Major League Baseball (search ) handed over a box of subpoenaed documents Monday to the House panel investigating steroids in the sport.

The Government Reform Committee (search) had given baseball a Monday deadline for producing information about its drug-testing program (search), including test results with the names of players removed.

It wasn't immediately clear what papers the commissioner's office submitted. The committee had issued a subpoena covering 11 areas.

"We are reviewing the documents now," David Marin, a spokesman for committee chairman Tom Davis, wrote in an e-mail to The Associated Press.

Rob Manfred, baseball's executive vice president for labor relations, had said Sunday that the commissioner's office was working on producing the documents. Asked whether baseball would give everything the panel wanted, Manfred said: "Thirty-five years of documents in three days? Everything that was humanly possible."

The documents could give Congress a better sense of just how cooperative baseball will be; it's still unclear who will show up to testify at the committee's hearing Thursday.

Davis predicted Sunday on NBC's "Meet the Press" that the full House easily would pass a contempt of Congress resolution if subpoenaed players don't appear. He said one or more of the seven active or former players called to testify could be excused from coming, though he did not specify who.

The last contempt of Congress prosecution was in 1983.

"These people are not above the law," Davis told NBC.

He was asked why Barry Bonds wasn't invited to the hearing.

"There are a lot of reasons why people are on or off the list, including the BALCO investigation in San Francisco, but including the fact that we didn't want to make this about one player," Davis said.

Bonds reportedly testified to a grand jury in 2003 that he used a clear substance and a cream given to him by a trainer charged in the BALCO steroid-distribution case, but the San Francisco slugger also reportedly said he didn't know they were steroids.

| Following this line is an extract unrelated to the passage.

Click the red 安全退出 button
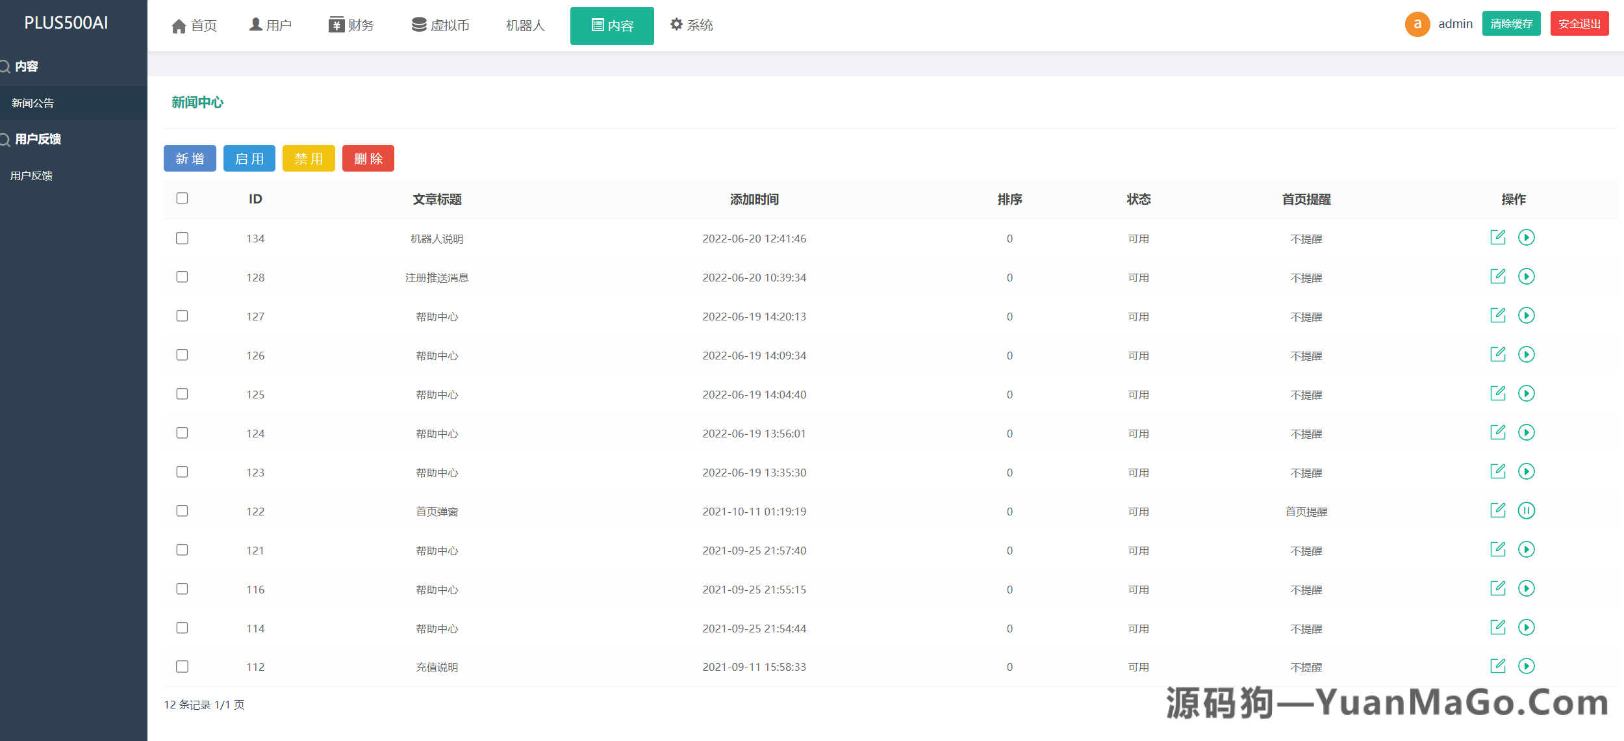1624x741 pixels. click(x=1579, y=24)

The ranking Democrat on the House panel, Henry Waxman of California, said on "Meet the Press" that Bonds could be summoned for a future hearing.

Mark McGwire, Sammy Sosa, Jose Canseco, Jason Giambi, Rafael Palmeiro, Curt Schilling and Frank Thomas are the players who were subpoenaed. Manfred, two other baseball executives and players' association head Donald Fehr also were subpoenaed.

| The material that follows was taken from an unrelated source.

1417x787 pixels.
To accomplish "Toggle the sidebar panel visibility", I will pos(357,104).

Canseco asked for immunity so he can testify fully, Schilling said he's willing to testify, and Thomas might testify by telephone because of an injury. McGwire, Sosa, Giambi and Palmeiro haven't said whether they'll go.

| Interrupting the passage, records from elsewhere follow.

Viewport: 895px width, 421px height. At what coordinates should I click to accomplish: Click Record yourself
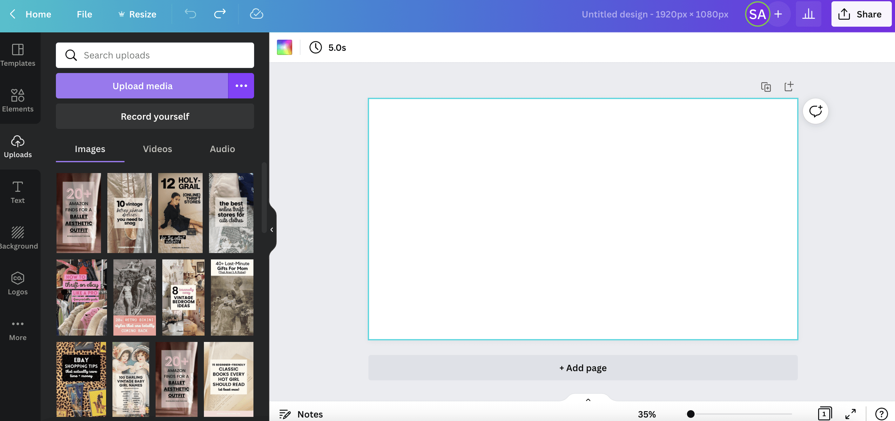155,116
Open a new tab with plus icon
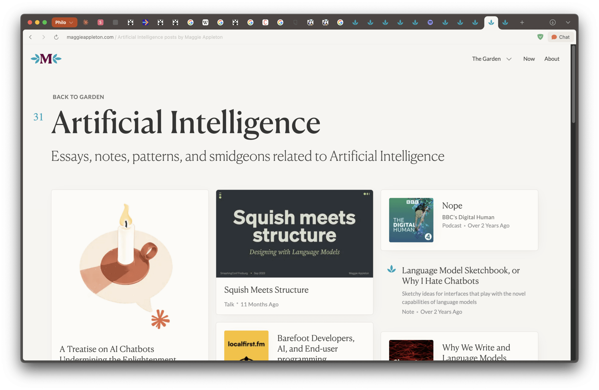Viewport: 599px width, 390px height. coord(522,22)
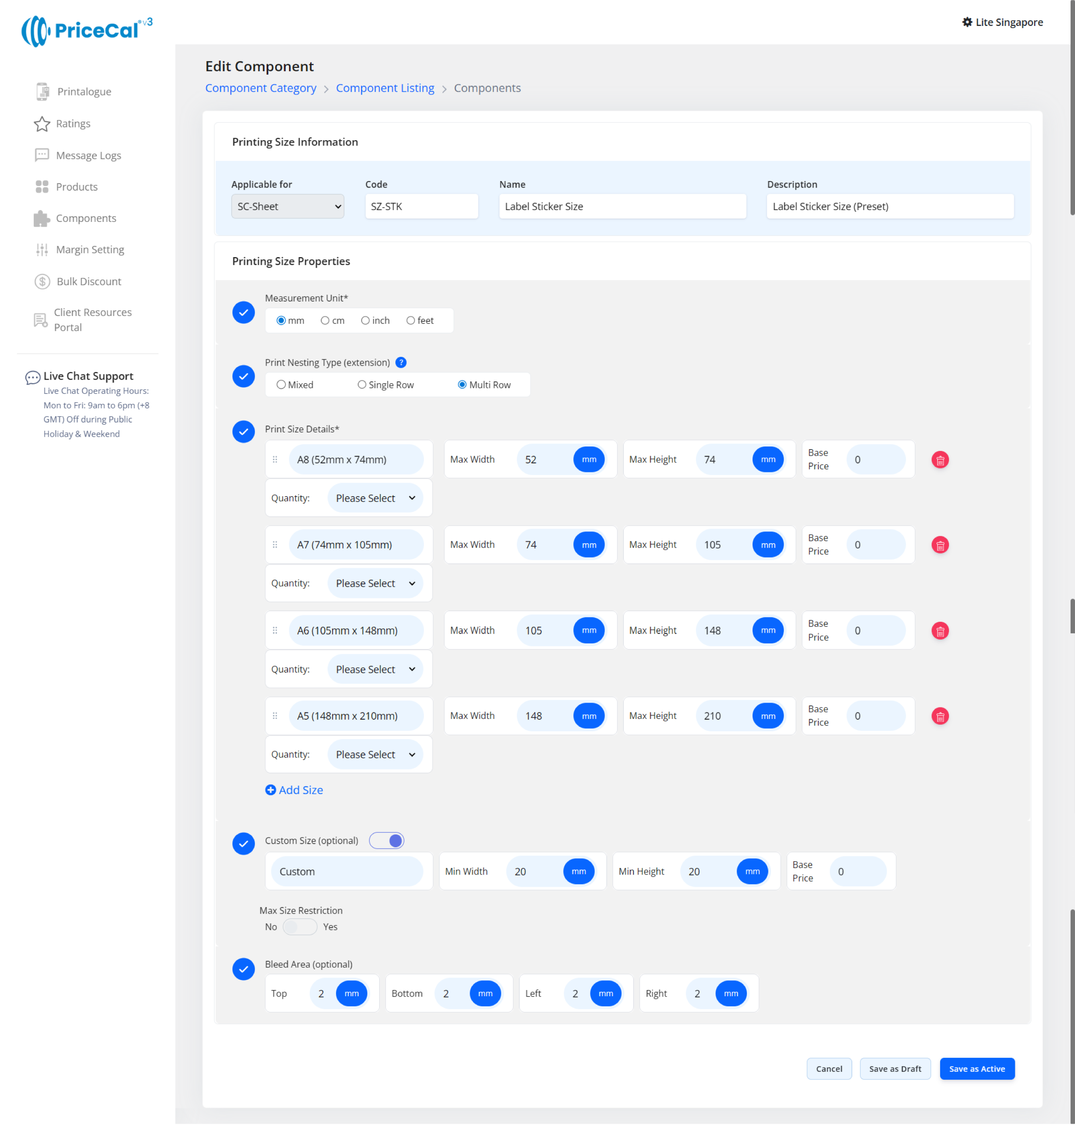Viewport: 1075px width, 1125px height.
Task: Click the trash icon for A5 size
Action: (x=940, y=716)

Asked why Sosa and McGwire were called, Davis said: "They've been accused by former colleagues of having used drugs. ... There is, I think, a widespread feeling that maybe they cheated their way to achieving these records by using illegal drugs."

Commissioner Bud Selig, in Scottsdale, Ariz., said Sunday he doesn't want to dwell on what's happened in the past.

"I believe trying to go back and dealing in hypothesis is counterproductive. I resent people suggesting we're turning a blind eye," Selig said. "The pragmatic thing we can do is deal with the present and the future. We're not going to spend a lot of time talking about the past."

The Daily News of New York reported Sunday that McGwire's name was mentioned several times during a federal steroids investigation in the early 1990s, although he was not the target of the probe, nor was any evidence collected against him. Two dealers caught in the federal investigation told the newspaper that a California man, Curtis Wenzlaff, gave Canseco and McGwire illegal anabolic steroids.

"I don't have any comment, other than we feel people should consider the source of the allegations," Marc Altieri, a spokesman for McGwire, said.

Selig wouldn't directly comment on the report, which he hadn't read, but said any investigation Major League Baseball conducts will be done "secretly and very confidentially."